When users enters some data into your application, they receive feedbacks instantly, without having to wait for the server’s response (hello to fans of reactive programming!).
For example, when editing profiles on the site, users change the contents of any field, after clicking the “save” button, they get the result immediately in the browser. The modified data is stored in the local database (in fact the framework uses two databases: one on the server side, the second is on the client side – directly in the browser), and the data exchange with the server is already in the background. However, if the server still rejects the request or if an error occurs, the user knows about it as quickly and easily as possible.
This is a client-server protocol for querying and updating the database on the server side and for updating the application on the client side. There’s a publisher-subscriber pattern, which fits the paradigm of the framework as much as possible. It defines a one-to-many relationships between objects in such a way that when a state of one object changes, all other objects that depend on it are updated automatically.
If earlier such frameworks were often used only for rapid prototyping, now Meteor is used for quite serious projects. You can google a fairly large amount of material for scaling projects using this platform.

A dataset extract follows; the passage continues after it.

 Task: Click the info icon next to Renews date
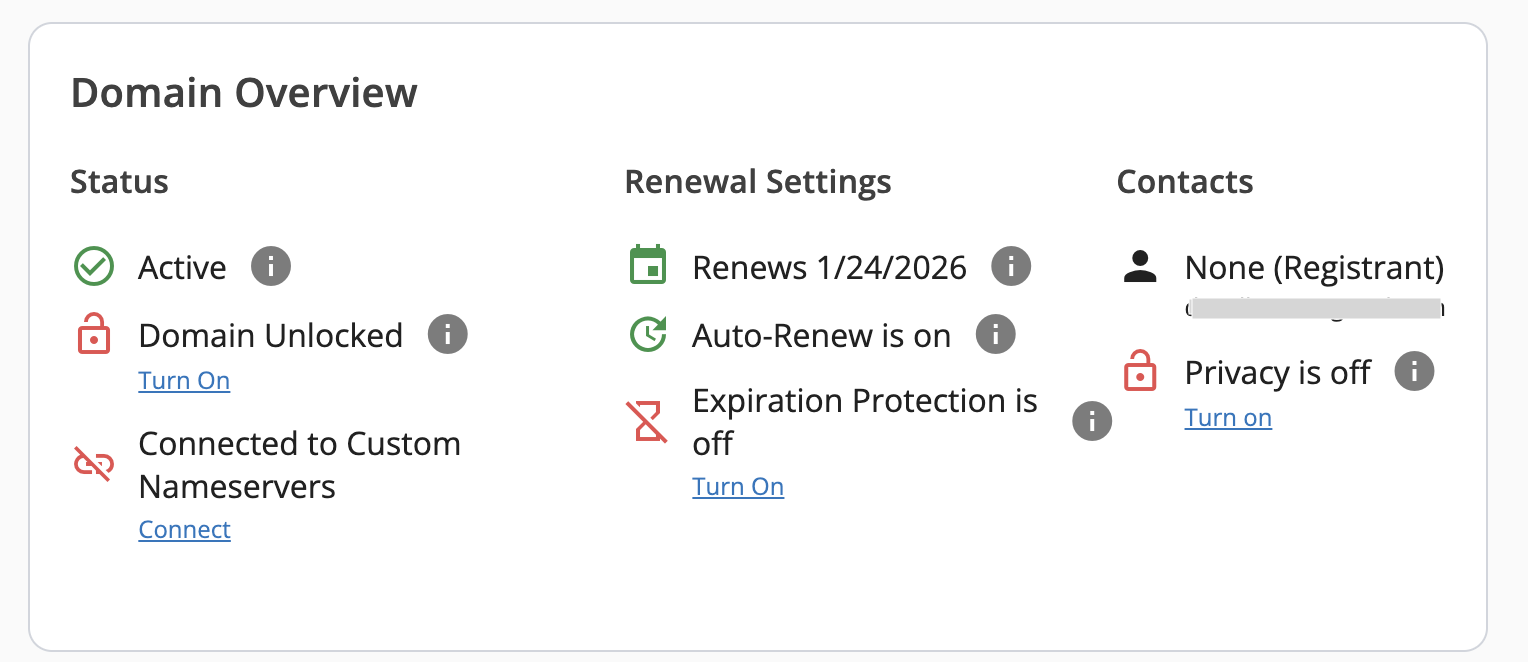coord(1011,266)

It is good to see that the recent addition to more traditional approaches to programming grows into something independent. At the same time, it remains simple. Install Meteor, deploy it and publish a test application on the Web can be literally in several commands in the terminal.
What should a web developer know about to create applications on Meteor? Languages, frameworks, libraries, packages, and much more.
At the finish line, you need to be aware of the Meteor API. Studying the frameworks will give you all you need. There is no urgent need to become an expert in every field, but you should be aware of the essentials and terminology of each of them.